Please state how many lines below include the word "label"; the reply should be the number only.
START Entries shown
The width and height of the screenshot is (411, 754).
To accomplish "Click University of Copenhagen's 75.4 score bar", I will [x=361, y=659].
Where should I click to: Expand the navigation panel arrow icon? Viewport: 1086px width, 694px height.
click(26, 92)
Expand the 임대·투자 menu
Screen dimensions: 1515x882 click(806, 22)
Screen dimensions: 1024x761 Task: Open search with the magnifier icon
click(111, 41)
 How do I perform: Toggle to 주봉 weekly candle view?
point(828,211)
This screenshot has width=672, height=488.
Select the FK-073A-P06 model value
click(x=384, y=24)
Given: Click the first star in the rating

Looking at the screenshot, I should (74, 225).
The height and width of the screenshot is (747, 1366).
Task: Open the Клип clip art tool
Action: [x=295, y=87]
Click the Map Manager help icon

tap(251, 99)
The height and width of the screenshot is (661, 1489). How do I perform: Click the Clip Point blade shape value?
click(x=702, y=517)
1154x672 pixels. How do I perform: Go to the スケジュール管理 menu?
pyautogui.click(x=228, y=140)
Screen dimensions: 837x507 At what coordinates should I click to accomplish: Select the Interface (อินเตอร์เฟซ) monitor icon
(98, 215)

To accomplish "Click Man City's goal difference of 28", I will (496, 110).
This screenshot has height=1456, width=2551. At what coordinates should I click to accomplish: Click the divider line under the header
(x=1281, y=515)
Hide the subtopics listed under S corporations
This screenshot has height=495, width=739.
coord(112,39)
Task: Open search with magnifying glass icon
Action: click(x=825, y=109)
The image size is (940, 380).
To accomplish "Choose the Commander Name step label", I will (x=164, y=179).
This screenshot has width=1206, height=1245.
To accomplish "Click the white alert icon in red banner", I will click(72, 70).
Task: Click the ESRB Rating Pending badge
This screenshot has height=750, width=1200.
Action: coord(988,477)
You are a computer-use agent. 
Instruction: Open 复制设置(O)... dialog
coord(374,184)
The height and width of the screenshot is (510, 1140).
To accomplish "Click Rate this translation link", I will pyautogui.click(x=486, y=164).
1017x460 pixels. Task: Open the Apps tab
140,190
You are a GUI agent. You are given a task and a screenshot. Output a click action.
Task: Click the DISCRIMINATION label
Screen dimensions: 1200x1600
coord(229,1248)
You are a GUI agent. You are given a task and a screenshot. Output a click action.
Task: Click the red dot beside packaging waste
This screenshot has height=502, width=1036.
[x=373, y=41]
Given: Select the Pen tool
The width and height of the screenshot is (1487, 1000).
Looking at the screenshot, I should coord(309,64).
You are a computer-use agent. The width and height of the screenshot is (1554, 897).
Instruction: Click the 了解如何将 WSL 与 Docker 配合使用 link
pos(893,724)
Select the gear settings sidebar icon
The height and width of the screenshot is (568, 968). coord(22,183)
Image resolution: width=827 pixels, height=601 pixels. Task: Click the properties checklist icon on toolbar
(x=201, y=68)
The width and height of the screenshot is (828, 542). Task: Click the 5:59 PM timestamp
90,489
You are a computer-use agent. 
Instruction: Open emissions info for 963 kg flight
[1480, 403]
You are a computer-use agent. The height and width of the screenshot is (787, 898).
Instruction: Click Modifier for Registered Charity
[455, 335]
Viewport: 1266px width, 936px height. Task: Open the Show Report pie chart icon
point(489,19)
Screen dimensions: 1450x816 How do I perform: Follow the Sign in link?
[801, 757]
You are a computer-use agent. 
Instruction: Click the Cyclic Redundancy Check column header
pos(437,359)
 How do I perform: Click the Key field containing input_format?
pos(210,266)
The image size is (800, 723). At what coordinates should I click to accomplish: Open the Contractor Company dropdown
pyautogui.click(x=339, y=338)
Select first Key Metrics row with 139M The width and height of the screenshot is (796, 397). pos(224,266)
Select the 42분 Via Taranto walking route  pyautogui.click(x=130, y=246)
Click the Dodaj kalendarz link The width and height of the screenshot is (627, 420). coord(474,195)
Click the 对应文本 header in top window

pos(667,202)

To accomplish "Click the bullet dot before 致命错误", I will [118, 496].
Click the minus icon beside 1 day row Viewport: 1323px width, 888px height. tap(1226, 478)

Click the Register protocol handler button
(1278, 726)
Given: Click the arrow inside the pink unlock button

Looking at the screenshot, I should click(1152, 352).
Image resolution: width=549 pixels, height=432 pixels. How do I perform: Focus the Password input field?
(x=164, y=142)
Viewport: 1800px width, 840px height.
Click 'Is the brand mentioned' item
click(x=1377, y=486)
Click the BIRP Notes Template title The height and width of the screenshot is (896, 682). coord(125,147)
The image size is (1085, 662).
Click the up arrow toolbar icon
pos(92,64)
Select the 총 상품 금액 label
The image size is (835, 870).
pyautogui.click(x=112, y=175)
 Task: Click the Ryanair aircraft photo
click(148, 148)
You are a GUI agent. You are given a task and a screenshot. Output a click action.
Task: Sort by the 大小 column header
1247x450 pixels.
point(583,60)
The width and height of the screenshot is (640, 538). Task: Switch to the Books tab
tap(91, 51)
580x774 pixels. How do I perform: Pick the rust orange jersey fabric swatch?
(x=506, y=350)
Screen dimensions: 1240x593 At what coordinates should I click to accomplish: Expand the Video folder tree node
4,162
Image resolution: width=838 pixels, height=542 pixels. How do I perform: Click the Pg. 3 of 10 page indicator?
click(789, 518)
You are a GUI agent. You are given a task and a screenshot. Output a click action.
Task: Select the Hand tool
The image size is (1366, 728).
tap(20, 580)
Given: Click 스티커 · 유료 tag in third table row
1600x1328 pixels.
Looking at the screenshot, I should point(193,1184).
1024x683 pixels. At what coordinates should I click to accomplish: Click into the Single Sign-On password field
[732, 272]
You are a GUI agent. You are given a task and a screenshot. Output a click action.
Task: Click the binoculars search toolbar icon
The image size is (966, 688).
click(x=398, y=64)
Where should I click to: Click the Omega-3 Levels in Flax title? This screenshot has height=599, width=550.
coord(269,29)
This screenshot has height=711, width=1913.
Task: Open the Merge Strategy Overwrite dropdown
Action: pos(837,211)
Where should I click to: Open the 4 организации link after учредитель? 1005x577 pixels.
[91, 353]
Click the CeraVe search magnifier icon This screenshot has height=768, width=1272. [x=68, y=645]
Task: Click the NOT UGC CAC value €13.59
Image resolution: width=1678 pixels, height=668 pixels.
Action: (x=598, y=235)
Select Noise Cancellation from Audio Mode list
END Entries shown
(Answer box):
3